Further south we heard on the North Rhine-Westphalia radio station that they had 150 (!!!) accidents in NRW last night! Great! In Hesse it was not as bad – only (?) 60 car accidents, only one with two severely injured people. But we were lucky – not much traffic, dry roads and sunshine. We would have the possibility to stay overnight in Bavaria at Isi’s place but we decided to drive all teh way through.

The moment we came to Bavaria the chaos started! The first clouds and snowfall and – of course – a little hill. That was too much! Uphills we saw the flashes of a police car, but nothing on our side so far. But the moment we went downhill it started on our side! The lanes were icy, the snow quite heavy and on the right side in the ditch was a car every now and then. We slowly drove with around 50 km/h without further problems.

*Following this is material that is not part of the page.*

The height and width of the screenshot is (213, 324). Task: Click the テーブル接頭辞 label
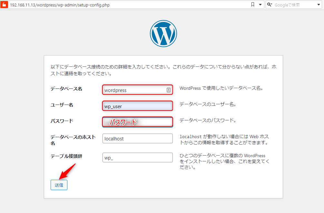pos(66,156)
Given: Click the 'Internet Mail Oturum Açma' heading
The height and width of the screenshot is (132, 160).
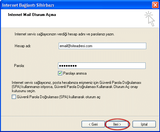Looking at the screenshot, I should (x=32, y=15).
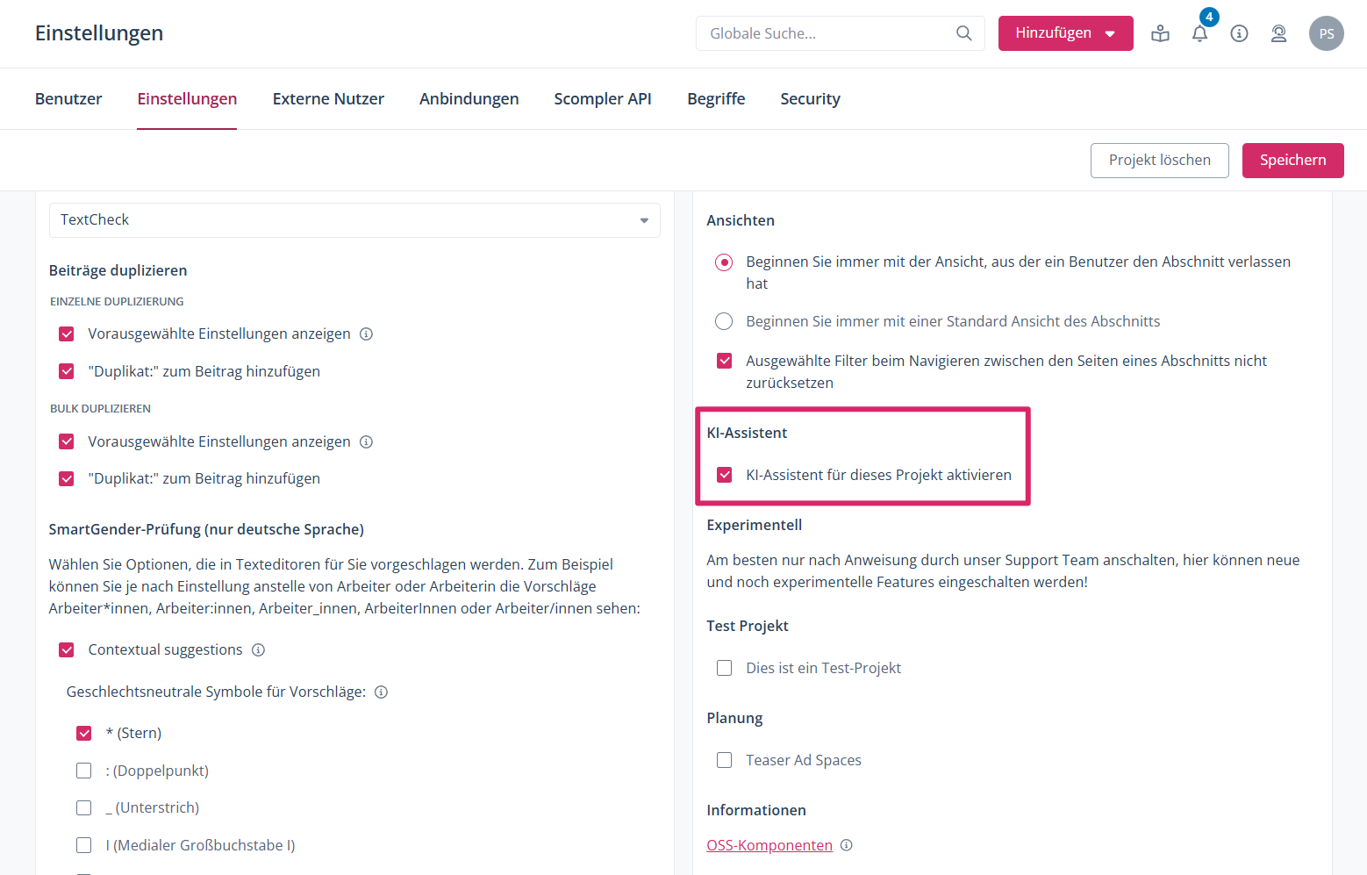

After the hill the roads were still icy, so we couldn’t (and wouldn’t) go fater than 70 km/h. While I’m driving quite alone on the highway, I see a blue van coming from an on-ramp on my right side onto the highway. As the road is empty anyways I stay on the very left lane. Suddenly I see some snow dusting up in front of the van and then the van’s turning once around itself coming directly towards us! I didn’t have enough time to think, I was afraid to break because of the ice, so I just tried to stay as much left as I could and don’t accelerate anymore. Both David and I were staring at the van, while his backside barely scraped by our car without touching us. In my rear view mirror I watched him stop perpendicular to the lanes. David saw the emergency telephone and told me to stop there. While he talked to the person on the other end, the blue van came down the road and stopped behind us. He lost his license plate but didn’t have any more problems. It was a armoured car for money transport, so the guys were armed. As they were fine we continued our way with a bit higher adrenaline rate in our blood.

In Bavaria it snowed half of the time and parts of the highways were closed because of trucks blocking the road. Finally we made it to Austria and the weather got better. But around Linz the real chaos started! Heavy snowfall made the road markings invisible and we couldn’t drive more than 50 km/h. Around Haag is a small hill. In sunshiny weather we wouldn’t even bother and wouldn’t really call this a hill, but today on the fresh snow it was a disaster! Cars with summer tires and trucks were blocking the right two lanes, while the cars with winter tires or snow chains were in stop and go mode. But accelerating was not as easy! We saw cars with spinning wheels while the cars themselves were not going forward but backwards.

Looking thorugh the snowy windshield onto the jam.

Nothing goes!

A snowy and parking car on the highway

Snowy car

Some people put snow chains on their cars others pushed their cars. After the hill the traffic got better soon and after Ybbs the snow stopped falling. The final kilometers we were tired but happy to be home soon and happy that we could drive normally. In Klosterneuburg we had to unload our car before going to bed. What a day!